The automatic shelf registration benefit — immediate effectiveness upon filing without Commission review — is the most commercially significant WKSI privilege and is a consistently examined concept.
The ineligible issuer exclusion and its three-year lookback for antifraud-related conduct, five-year lookback for criminal convictions, and immediate application to shell companies and blank check companies are examined in the context of eligibility analysis.
The blank check company designation for SPACs — and its consequence that the PSLRA safe harbour is unavailable for SPAC projections — is increasingly examined at the Series 65 level as SPAC transactions have become a significant feature of the capital markets landscape.
The key points to retain are these. Rule 405 provides the definitions governing the Securities Act offering framework, with the WKSI definition being the most commercially consequential. A WKSI must satisfy the Form S-3 registrant requirements and either have a $700 million public float or have issued $1 billion in non-convertible registered securities in the last three years. WKSIs may file automatically effective automatic shelf registration statements, make pre-filing oral offers and written free writing prospectuses under Rule 163, and benefit from reduced prospectus content requirements. Ineligible issuers — including filing delinquents, blank check companies, shell companies, and issuers subject to antifraud proceedings — are excluded from WKSI status.
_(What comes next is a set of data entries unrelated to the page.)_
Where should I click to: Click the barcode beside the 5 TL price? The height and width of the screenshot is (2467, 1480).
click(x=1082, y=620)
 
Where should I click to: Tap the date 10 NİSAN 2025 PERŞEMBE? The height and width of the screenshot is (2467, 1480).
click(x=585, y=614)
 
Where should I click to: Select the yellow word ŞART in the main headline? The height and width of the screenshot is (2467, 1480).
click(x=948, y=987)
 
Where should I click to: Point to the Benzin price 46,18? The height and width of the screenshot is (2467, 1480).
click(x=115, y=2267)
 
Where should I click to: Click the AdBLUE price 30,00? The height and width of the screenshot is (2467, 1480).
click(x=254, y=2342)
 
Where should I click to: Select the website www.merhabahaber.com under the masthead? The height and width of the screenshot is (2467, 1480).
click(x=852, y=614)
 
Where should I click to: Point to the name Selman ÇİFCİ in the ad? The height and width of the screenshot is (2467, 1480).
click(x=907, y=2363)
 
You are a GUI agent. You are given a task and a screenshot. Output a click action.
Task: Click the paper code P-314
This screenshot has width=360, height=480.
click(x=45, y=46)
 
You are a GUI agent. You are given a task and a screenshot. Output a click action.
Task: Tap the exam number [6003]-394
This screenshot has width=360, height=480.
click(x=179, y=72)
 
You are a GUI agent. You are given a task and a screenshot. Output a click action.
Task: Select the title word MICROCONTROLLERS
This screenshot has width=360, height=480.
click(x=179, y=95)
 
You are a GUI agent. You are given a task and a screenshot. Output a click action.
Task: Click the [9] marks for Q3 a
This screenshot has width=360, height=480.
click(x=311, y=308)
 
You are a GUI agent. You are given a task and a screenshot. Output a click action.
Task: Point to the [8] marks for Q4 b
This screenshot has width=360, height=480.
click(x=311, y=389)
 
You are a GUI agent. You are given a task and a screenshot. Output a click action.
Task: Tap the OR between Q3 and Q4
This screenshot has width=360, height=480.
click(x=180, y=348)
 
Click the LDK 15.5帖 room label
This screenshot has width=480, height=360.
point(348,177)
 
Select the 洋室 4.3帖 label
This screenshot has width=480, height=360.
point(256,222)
SPACs are blank check companies under the 2024 amendment, rendering the PSLRA safe harbour unavailable for SPAC projections.
The May 2026 Registered Offering Reform proposal, with comments due July 27, 2026, would replace the domestic WKSI framework in Rule 405 with ELI and SELI categories, extending WKSI-equivalent benefits to approximately 74% of Exchange Act reporting issuers while retaining the WKSI definition solely for foreign private issuers.